**** The data ****
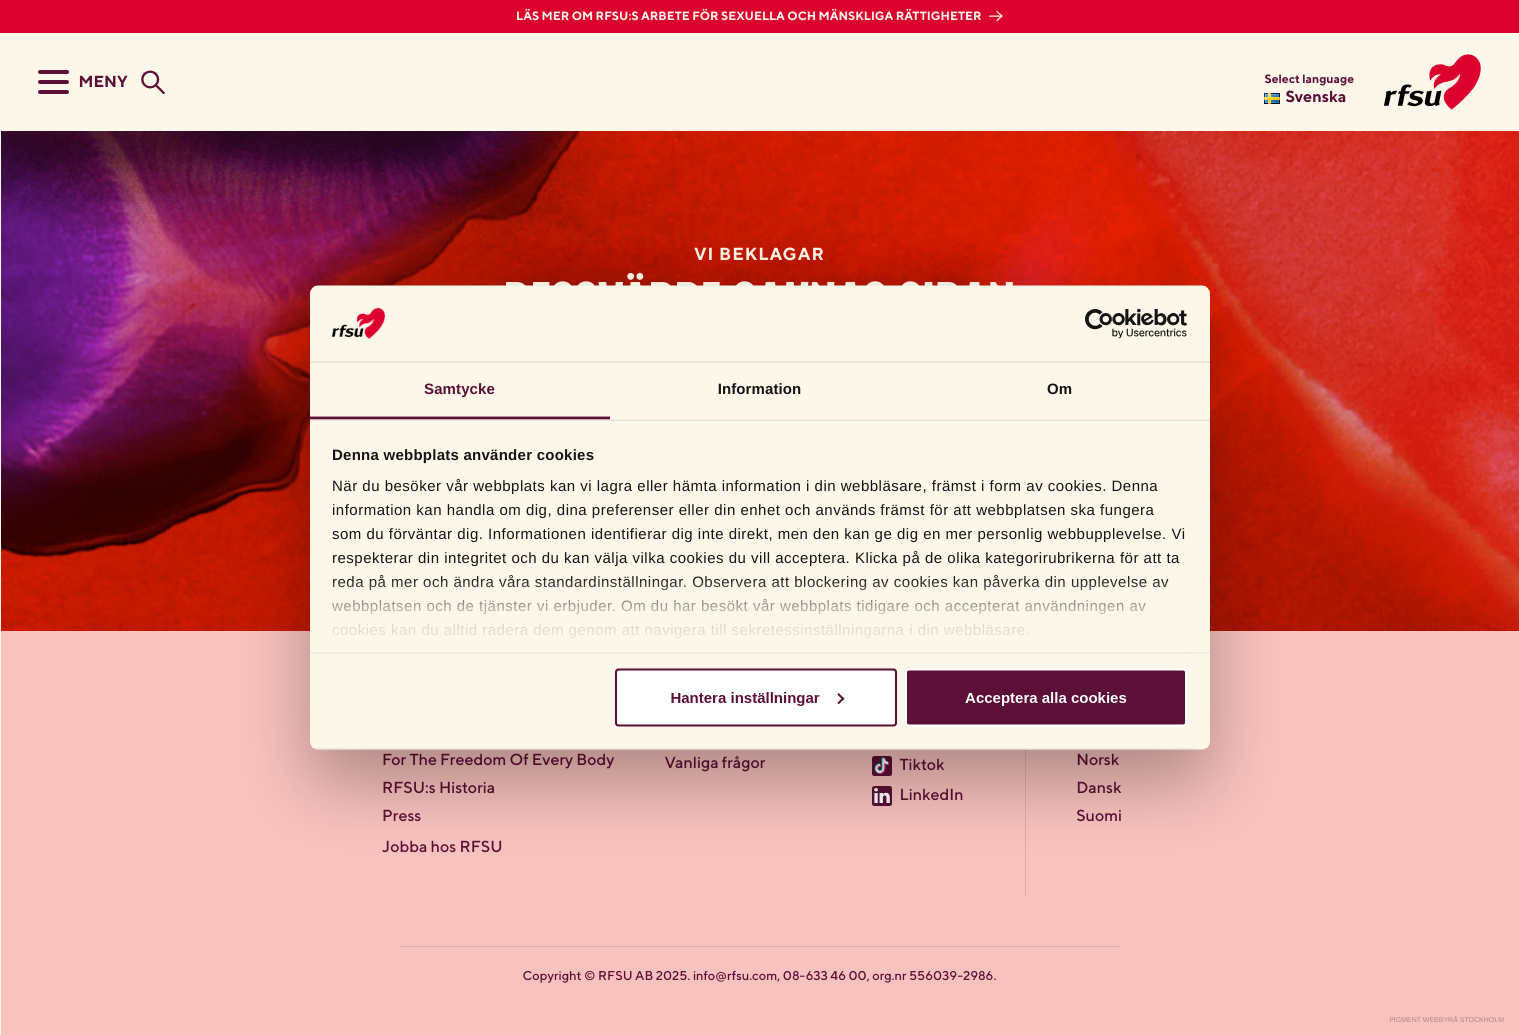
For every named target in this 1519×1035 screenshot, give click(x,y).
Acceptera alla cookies (1046, 696)
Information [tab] (760, 389)
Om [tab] (1059, 389)
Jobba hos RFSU (442, 848)
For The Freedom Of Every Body (498, 761)
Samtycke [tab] (459, 389)
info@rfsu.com (735, 976)
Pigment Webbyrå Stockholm (1446, 1020)
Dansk (1098, 789)
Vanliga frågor (715, 764)
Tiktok (921, 766)
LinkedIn (931, 796)
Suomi (1099, 817)
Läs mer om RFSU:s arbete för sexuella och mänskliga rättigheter (750, 17)
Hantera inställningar (756, 696)
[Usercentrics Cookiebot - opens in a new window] (1099, 323)
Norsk (1097, 761)
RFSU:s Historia (438, 789)
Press (401, 817)
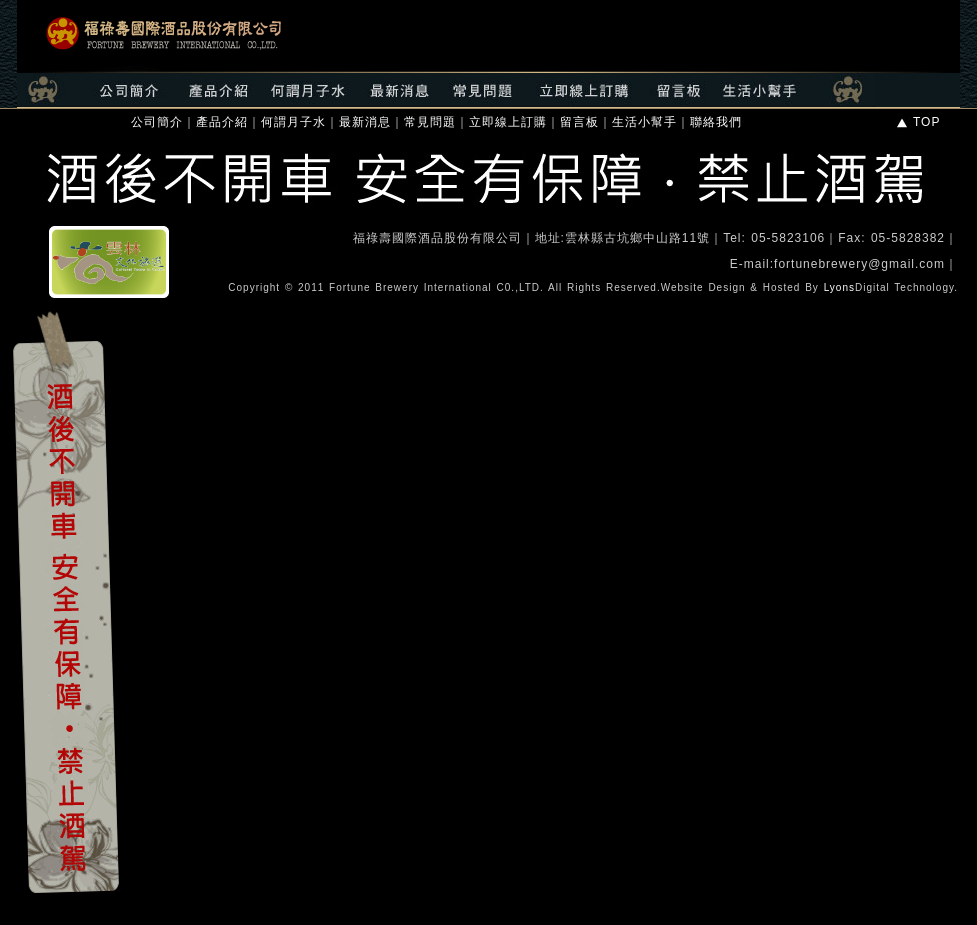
****
Copy every line of the data above word for word, omitting the pictures.

For every named target in this 1519×1035 screenshot, give click(x,y).
Acceptera alla cookies (1046, 696)
Information [tab] (760, 389)
Om [tab] (1059, 389)
Jobba hos RFSU (442, 848)
For The Freedom Of Every Body (498, 761)
Samtycke [tab] (459, 389)
info@rfsu.com (735, 976)
Pigment Webbyrå Stockholm (1446, 1020)
Dansk (1098, 789)
Vanliga frågor (715, 764)
Tiktok (921, 766)
LinkedIn (931, 796)
Suomi (1099, 817)
Läs mer om RFSU:s arbete för sexuella och mänskliga rättigheter (750, 17)
Hantera inställningar (756, 696)
[Usercentrics Cookiebot - opens in a new window] (1099, 323)
Norsk (1097, 761)
RFSU:s Historia (438, 789)
Press (401, 817)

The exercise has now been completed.